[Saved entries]
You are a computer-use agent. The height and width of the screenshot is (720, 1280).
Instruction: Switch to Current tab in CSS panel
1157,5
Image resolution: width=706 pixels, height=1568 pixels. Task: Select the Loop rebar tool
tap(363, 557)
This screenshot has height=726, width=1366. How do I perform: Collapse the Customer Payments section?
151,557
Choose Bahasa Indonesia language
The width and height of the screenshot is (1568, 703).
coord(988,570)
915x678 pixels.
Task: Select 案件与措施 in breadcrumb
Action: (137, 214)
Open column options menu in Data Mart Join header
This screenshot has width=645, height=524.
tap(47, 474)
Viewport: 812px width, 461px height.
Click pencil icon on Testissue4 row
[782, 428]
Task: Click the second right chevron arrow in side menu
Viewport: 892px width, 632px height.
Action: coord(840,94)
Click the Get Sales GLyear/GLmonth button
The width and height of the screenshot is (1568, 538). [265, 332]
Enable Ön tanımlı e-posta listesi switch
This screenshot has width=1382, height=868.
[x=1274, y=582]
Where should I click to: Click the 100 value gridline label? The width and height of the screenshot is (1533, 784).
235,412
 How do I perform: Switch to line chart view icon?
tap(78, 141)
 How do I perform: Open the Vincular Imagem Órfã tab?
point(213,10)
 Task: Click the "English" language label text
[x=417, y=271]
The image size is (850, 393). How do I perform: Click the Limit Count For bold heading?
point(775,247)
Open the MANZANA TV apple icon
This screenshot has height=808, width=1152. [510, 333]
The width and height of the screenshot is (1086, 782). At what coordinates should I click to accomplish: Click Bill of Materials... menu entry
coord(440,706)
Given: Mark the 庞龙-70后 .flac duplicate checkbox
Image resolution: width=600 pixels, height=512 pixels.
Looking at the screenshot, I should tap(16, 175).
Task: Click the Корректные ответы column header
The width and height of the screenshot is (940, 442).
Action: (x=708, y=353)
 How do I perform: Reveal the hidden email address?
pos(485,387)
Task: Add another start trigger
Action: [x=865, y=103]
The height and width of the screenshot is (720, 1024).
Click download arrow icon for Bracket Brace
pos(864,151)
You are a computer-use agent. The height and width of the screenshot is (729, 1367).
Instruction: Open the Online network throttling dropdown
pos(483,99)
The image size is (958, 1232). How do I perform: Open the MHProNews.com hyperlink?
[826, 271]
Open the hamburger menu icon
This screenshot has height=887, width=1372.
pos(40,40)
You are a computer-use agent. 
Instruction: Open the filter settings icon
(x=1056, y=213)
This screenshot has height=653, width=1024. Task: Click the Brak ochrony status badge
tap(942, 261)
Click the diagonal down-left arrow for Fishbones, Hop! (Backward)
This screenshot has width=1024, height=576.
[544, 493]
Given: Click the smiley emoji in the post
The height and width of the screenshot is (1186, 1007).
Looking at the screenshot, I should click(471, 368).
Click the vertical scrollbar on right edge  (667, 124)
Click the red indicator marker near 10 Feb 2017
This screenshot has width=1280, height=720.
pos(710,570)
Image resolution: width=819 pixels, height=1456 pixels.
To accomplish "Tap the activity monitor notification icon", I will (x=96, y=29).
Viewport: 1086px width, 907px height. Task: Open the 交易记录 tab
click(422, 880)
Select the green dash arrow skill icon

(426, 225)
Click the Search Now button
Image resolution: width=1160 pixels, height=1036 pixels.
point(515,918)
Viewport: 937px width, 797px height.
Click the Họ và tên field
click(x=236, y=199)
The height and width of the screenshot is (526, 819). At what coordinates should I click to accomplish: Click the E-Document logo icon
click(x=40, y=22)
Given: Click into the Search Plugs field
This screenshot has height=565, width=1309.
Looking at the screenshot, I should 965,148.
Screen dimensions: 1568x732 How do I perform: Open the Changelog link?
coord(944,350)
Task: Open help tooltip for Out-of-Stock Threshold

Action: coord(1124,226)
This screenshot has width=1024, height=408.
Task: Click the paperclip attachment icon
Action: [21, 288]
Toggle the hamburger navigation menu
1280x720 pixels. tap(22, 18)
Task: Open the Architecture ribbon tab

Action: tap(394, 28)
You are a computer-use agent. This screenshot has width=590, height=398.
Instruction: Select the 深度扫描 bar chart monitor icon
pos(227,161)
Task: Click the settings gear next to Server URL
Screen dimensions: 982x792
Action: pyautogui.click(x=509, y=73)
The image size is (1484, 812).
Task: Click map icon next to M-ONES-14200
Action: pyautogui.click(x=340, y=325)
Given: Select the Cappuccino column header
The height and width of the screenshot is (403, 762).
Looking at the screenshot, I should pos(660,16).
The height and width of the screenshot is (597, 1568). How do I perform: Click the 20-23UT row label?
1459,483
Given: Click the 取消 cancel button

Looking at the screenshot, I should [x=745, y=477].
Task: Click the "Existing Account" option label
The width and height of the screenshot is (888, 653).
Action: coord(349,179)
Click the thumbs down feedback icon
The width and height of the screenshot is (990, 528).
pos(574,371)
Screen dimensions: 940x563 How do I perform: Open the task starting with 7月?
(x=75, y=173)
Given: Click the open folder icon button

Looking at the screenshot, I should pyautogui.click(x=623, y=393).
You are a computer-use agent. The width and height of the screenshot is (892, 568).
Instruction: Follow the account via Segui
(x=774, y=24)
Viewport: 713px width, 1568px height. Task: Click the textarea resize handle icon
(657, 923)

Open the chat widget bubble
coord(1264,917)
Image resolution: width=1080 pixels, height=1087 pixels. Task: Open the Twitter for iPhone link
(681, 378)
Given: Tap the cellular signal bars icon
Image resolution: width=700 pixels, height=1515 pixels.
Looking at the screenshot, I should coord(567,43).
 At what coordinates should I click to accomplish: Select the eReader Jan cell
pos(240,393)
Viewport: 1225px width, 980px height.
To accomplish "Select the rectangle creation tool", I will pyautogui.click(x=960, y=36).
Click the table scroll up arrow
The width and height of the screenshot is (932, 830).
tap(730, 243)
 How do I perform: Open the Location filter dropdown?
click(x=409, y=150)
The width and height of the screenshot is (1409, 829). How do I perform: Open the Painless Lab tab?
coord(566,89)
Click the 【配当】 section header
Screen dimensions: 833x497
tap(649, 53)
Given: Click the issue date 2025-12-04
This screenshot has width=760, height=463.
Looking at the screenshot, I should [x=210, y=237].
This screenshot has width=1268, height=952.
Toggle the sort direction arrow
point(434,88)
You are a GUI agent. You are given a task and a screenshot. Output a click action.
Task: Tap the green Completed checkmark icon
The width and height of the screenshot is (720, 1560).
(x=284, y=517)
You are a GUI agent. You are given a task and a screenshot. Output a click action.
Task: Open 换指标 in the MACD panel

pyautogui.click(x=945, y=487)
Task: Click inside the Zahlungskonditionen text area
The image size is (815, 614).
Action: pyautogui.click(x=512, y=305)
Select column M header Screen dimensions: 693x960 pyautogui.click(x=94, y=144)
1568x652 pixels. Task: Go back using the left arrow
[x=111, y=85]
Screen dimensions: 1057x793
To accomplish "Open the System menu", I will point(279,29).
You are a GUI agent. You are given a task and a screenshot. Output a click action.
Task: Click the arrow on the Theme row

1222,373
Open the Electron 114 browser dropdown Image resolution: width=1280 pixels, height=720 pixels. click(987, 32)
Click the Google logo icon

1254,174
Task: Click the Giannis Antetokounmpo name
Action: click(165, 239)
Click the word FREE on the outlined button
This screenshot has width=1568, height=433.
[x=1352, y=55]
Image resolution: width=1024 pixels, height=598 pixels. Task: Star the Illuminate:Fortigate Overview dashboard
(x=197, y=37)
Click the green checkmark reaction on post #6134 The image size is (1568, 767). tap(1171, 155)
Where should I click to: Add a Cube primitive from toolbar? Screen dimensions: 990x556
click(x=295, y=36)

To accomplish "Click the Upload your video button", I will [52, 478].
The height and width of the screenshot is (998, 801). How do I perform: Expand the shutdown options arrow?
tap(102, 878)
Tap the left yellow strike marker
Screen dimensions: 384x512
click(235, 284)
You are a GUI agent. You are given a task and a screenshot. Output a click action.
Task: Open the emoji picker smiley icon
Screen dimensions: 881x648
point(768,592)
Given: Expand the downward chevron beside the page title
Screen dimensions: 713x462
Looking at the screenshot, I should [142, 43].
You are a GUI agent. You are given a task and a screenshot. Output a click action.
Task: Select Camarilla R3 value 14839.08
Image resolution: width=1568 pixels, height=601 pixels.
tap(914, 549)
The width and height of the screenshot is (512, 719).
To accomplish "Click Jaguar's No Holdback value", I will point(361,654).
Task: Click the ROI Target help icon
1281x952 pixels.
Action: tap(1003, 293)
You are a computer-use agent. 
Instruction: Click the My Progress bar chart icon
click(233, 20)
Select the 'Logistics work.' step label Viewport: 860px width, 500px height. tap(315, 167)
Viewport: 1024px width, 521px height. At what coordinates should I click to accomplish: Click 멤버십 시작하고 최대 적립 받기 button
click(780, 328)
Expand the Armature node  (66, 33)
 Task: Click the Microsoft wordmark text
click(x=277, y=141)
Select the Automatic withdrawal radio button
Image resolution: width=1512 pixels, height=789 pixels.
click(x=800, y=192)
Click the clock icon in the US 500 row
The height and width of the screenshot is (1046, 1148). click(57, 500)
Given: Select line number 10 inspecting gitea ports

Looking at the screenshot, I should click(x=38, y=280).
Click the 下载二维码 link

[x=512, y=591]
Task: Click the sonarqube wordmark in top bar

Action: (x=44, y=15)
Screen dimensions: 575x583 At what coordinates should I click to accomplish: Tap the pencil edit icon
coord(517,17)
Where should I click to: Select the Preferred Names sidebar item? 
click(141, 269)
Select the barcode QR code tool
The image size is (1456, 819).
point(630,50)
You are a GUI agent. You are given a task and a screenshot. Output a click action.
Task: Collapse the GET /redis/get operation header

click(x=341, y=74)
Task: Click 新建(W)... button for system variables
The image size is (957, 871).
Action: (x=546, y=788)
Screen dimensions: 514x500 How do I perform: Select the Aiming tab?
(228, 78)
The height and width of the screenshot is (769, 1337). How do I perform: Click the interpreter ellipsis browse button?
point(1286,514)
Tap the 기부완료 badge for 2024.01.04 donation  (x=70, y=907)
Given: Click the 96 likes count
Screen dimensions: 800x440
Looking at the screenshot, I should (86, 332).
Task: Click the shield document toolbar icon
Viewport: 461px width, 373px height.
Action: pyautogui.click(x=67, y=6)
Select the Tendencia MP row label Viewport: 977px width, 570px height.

(Exercise aim):
Across the entries, tally every line that contains the word "column" and report the sum by itself.

(Output of the task):
4